There was also that big censorship thing back in the 1950’s about “blue movies” being shown on TV. Since all the so-called blue movies were actually shot using blue light, hence the name, if they are projected onto a blue background they become invisible and good people wouldn’t be able to see anything the bad people were doing.  Blue on blue is just blue. So if you were watching TV back then you probably saw some of those blue movies and didn’t even know it. It wasn’t until the crazy 60’s that other colors of lights were added so now you can see everything. Boy, did that make the censors nervous.

Nature is kind of into blue too. If you go outside at dusk and I highly recommend that you do, you will notice the sky gets like, really super blue just before it goes dark. After exhaustive study we have found that the warmer colors, your reds, your yellows, your ambers and Atomic Tangerines are not what they call ‘mature’ colors yet. They’re still young colors in a cosmic sense, and as such are not allowed to stay up as late as the more mature colors like your indigo’s and your blues and purples. Consequently as the day ends the warmer colors of the spectrum are sent off to bed, usually with a large amount of hollering and screaming. If you see one of those incredibly vivid sunsets where there is this phenomenal explosion of colors, all in the warmer tones, reds, oranges, scarlet etc., that’s just the kids throwing a tantrum and making a scene before they go to bed. It is best just to let them get it out of their system and then send them packing.

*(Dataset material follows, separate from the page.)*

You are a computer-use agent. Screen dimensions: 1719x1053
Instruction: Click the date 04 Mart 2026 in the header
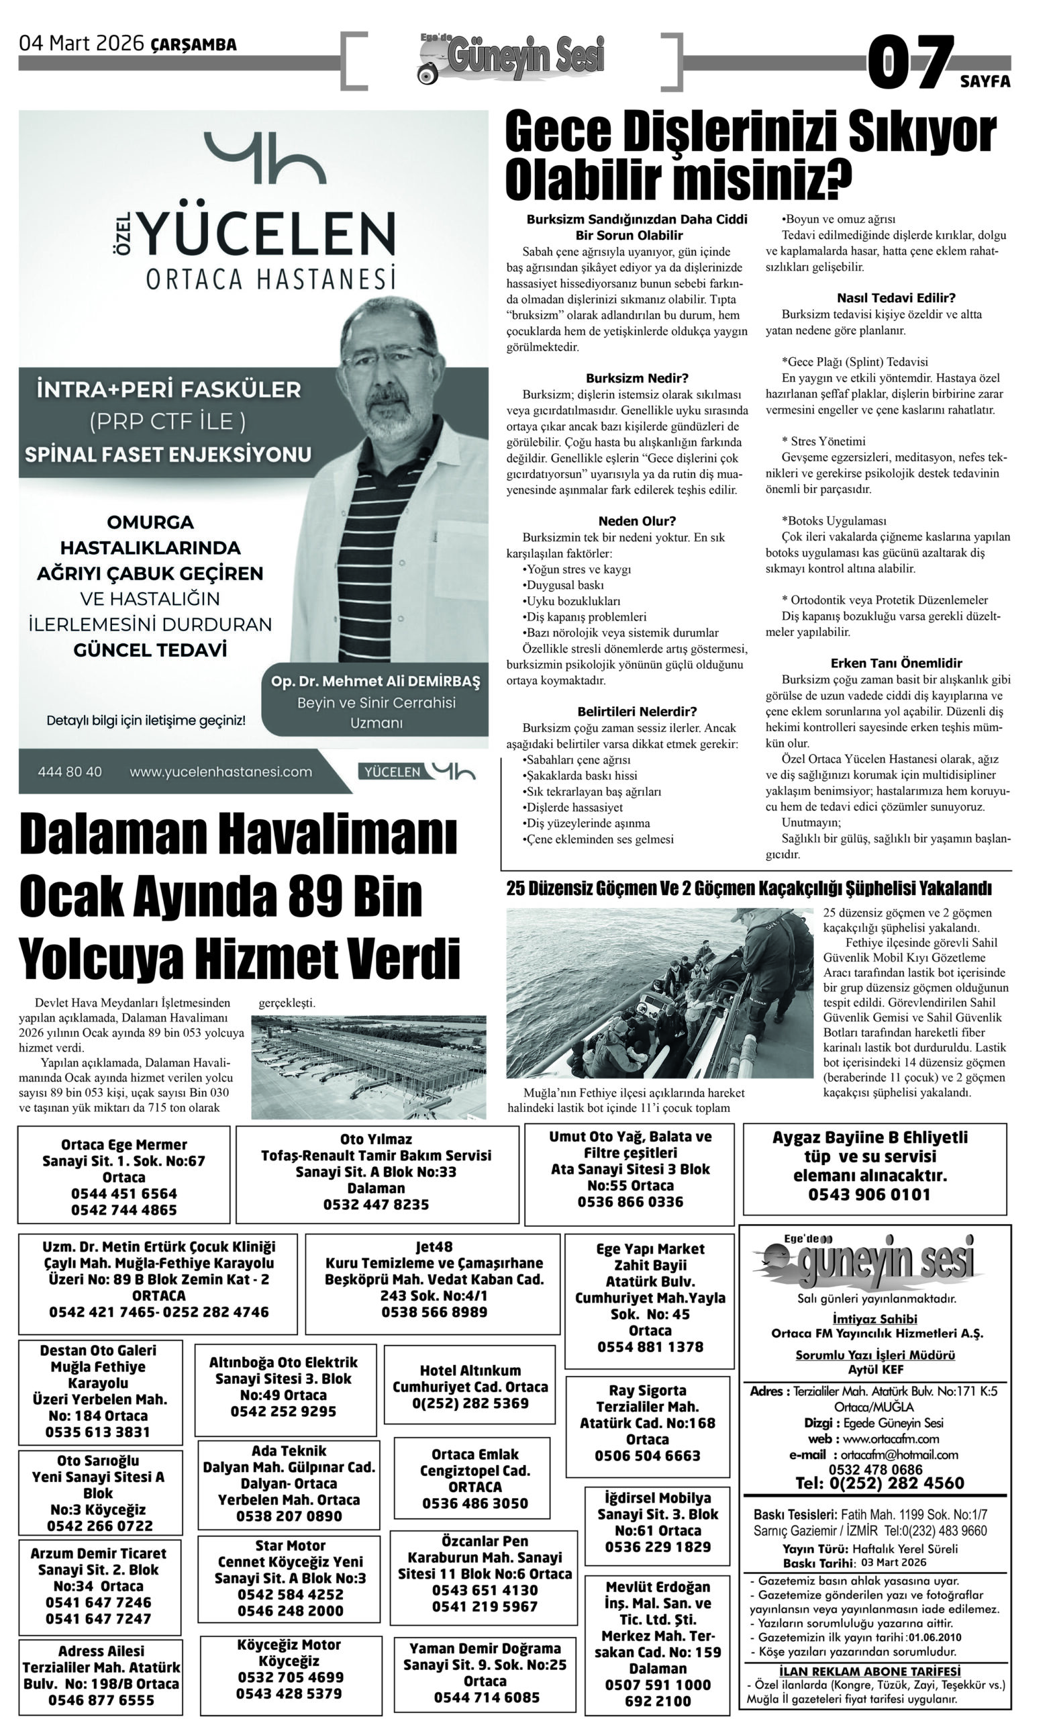(83, 44)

Up in Yellowstone it’s the same thing. They don’t get any special considerations up there just because they’re a National park. Come dusk, the younger kids are sent off to bed and the light turns blue. Here are some buffalo getting ready to call it a night. The mother is taking her two kids across the river just as the last blue light is falling, to a spot where they can bed down. The kids are balky, straggling along, they know this means bedtime and like all kids it doesn’t sit well with them because they’re not tired. Even though the kid right behind mom is so beat he may not make it across the river before he goes out.

You may not have even known anything about this whole blue light deal but now you know everything there is to know about blue light and its effect on people. So if you have trouble getting your kids to bed just turn out all the red and yellow and other warm colored lights and pretty soon the kids will be zonked. This is Blue Buffalo Series # 3.